A federal judge has nixed a sentencing hearing for retired Lt. Gen. Michael Flynn, former national security adviser to President Donald Trump.
District Court Judge Emmet Sullivan canceled the hearing on Nov. 27, together with the deadlines for both parties to submit their sentencing memos, a day after both the prosecution and the defense requested so.
In their joint motion, the parties agreed that the sentencing should wait until Sullivan decides on Flynn’s earlier request for the judge to compel prosecutors to hand over exculpatory information.
The parties also noted that Justice Department Inspector General Michael Horowitz is expected to release in the next several weeks a report on his investigation into an FBI surveillance warrant on Carter Page, a former Trump campaign aide.

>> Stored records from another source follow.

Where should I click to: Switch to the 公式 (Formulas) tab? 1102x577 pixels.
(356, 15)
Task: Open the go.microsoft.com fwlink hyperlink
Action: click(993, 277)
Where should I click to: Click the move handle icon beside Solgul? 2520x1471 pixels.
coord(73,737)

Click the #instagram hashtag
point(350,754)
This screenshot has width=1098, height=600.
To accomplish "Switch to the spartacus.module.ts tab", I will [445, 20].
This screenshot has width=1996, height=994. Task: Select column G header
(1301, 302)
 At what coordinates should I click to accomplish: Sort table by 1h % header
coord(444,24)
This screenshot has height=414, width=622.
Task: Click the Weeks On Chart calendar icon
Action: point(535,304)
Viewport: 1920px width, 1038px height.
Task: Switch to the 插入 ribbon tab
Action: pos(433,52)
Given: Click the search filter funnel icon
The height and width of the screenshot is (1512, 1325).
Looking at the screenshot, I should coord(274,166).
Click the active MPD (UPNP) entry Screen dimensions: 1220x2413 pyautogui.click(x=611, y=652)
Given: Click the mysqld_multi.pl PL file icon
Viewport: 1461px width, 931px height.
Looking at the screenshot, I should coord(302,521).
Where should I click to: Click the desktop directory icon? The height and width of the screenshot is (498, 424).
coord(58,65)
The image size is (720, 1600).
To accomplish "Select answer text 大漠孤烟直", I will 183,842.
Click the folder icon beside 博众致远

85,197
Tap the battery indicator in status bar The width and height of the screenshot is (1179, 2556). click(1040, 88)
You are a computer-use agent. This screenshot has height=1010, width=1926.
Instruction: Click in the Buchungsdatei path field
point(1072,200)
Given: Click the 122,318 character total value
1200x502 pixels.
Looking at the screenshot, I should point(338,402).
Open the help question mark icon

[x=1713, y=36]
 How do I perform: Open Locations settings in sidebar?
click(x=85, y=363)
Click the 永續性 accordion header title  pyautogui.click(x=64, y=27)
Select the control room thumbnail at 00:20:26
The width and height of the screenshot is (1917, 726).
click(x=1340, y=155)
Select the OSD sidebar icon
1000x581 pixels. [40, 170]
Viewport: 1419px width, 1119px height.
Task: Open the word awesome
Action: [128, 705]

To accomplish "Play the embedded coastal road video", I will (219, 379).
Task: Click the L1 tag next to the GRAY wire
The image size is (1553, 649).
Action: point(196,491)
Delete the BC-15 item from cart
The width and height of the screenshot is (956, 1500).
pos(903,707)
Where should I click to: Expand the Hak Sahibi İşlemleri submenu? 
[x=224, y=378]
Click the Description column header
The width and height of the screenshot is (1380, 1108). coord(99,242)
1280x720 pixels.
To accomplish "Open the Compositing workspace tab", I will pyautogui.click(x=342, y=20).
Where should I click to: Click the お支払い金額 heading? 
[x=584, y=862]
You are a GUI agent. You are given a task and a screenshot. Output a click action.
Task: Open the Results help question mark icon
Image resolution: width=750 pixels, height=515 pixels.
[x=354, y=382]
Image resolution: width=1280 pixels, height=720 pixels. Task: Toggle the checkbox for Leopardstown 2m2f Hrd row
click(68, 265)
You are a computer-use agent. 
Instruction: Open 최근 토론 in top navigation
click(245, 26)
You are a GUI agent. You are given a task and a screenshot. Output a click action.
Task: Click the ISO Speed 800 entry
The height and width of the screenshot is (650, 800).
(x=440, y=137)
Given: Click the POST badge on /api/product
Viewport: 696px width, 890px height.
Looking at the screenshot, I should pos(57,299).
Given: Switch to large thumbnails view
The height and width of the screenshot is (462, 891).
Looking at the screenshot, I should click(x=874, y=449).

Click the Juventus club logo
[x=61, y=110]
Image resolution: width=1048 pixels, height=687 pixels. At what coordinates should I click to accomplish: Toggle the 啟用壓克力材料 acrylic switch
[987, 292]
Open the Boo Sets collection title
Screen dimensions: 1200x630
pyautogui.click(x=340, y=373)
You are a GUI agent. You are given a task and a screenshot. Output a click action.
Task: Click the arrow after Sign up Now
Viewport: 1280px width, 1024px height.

“The parties expect that the report of this investigation will examine topics related to several matters raised by the defendant,” the motion says.
It isn’t clear which matters specifically the parties expect to be addressed in the report.
Flynn, former head of the Defense Intelligence Agency, pleaded guilty on Nov. 30, 2017, to one count of lying to the FBI. He’s been expected to receive a light sentence, including no prison time, after extensively cooperating with the government on multiple investigations.
In June, he fired his lawyers and hired Sidney Powell, a former federal prosecutor, who has since accused the government of withholding exculpatory information or providing it late. She has also argued that the government had no proper reason to investigate Flynn in the first place.
The prosecutors say all relevant information has already been provided to the defense and that the FBI had a “sufficient and appropriate basis” for interviewing Flynn.
The investigation failed to establish that anybody from the Trump team colluded with the Russian meddling, the report stated.
Powell argued that the investigation of Flynn lacked a “legitimate basis” and that higher echelons of the FBI orchestrated an “ambush” interview that was intended “to set up Mr. Flynn on a criminal false statement charge from the get-go.”
She’s also pointed out that the report from the interview took unusually long to complete and was edited to add significant information that seemed nowhere to be found in the interviewing agents’ handwritten notes.
Powell has also alleged that the prosecutors deliberately delayed the release to the defense of text messages of one of the FBI agents, then-Deputy Associate Director Peter Strzok, which showed his strong animus against Trump.